Exercice 1: D'après l'entretien avec Philippe Contamine, en quelle année les francs-archers furent-ils créés ?
Exercice 2: Poursuivez l'entretien avec Philippe Contamine au sujet de Charles VII, à la suite de sa dernière phrase.

Texte de lecture:
Entretien avec Philippe Contamine
Voilà presque un demi-siècle que Philippe Contamine fréquente Charles VII. Dans la biographie qu’il lui consacre, il propose, grâce à une nouvelle appréhension des sources narratives, des documents administratifs et de l’iconographie, une relecture de la politique du roi, en qui il voit aussi un témoin de la naissance de l’individu.
L’histoire : Pourquoi avoir écrit une biographie de Charles VII aujourd’hui ? Une nouvelle lecture de son règne s’imposait-elle ? Philippe Contamine : Au départ spécialiste de la guerre dans la France du xive-xve siècle, j’ai rencontré Charles VII à ce titre il y a bien des années. Il fut en effet à l’origine de plusieurs innovations dans le domaine militaire comme les compagnies d’ordonnance créées en 1445 ou les francs-archers (1448), qui ont duré moins longtemps mais qui sont plus intéressants car il s’agit de la première infanterie nationale. Depuis, on peut dire que je l’ai toujours eu dans un coin de ma tête, même quand je travaillais surtout sur Jeanne d’arc, dont l’admirable figure éclipse bien souvent celle de Charles.

Extraits de données:
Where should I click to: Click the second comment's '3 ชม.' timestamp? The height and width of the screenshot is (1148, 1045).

--

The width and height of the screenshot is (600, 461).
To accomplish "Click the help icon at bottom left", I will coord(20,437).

Réponse finale 1: En 1448.

Réponse finale 2:
Mais, quand même, Charles exigeait ou méritait d’être revisité. Né en 1403, Charles est aux affaires de 1417 (quand il devient dauphin) à 1461 : pendant près de cinquante ans, les documents permettent de le suivre pas à pas. Ce long parcours, qui peut sembler sinueux mais qui ne manque pas d’unité et de cohérence, est d’autant moins anodin qu’il correspond à une étape fondamentale dans la construction de la France. Il est tout de même celui qui restaure l’autorité royale après, d’une part, la guerre étrangère, entre Anglais et Français, et, d’autre part, la guerre civile, entre Armagnacs et Bourguignons (cf. p. 60). Il s’appuie pour cela sur une réforme en profondeur de l’armée qui passe par sa professionnalisation. Et financer correctement cette armée l’amène à régulariser le régime fiscal : à partir de 1439, il parvient à se passer des états généraux pour la levée annuelle de l’impôt. L’essor de l’état dit moderne connaît une nette accélération sous Charles VII.
Pourtant, on ne retient souvent qu’un personnage « falot », un « triste sire », dépassé par les événements, manipulé par des hommes et des femmes dont il est le jouet – une image que l’on retrouve depuis longtemps chez les historiens comme dans les productions grand public, en particulier celles qui tournent autour de Jeanne d’arc.
D’où vient cette image ?
Certains contemporains de Charles ont déjà contribué à la forger. Mais ces témoignages critiques sont minoritaires et, dès la deuxième moitié du règne, dans l’ensemble, on a considéré qu’il était un grand roi : il avait réussi non pas simplement parce qu’il avait de la chance ou qu’il avait été bien servi mais aussi en raison de sa propre action, fruit d’une perspicacité en éveil.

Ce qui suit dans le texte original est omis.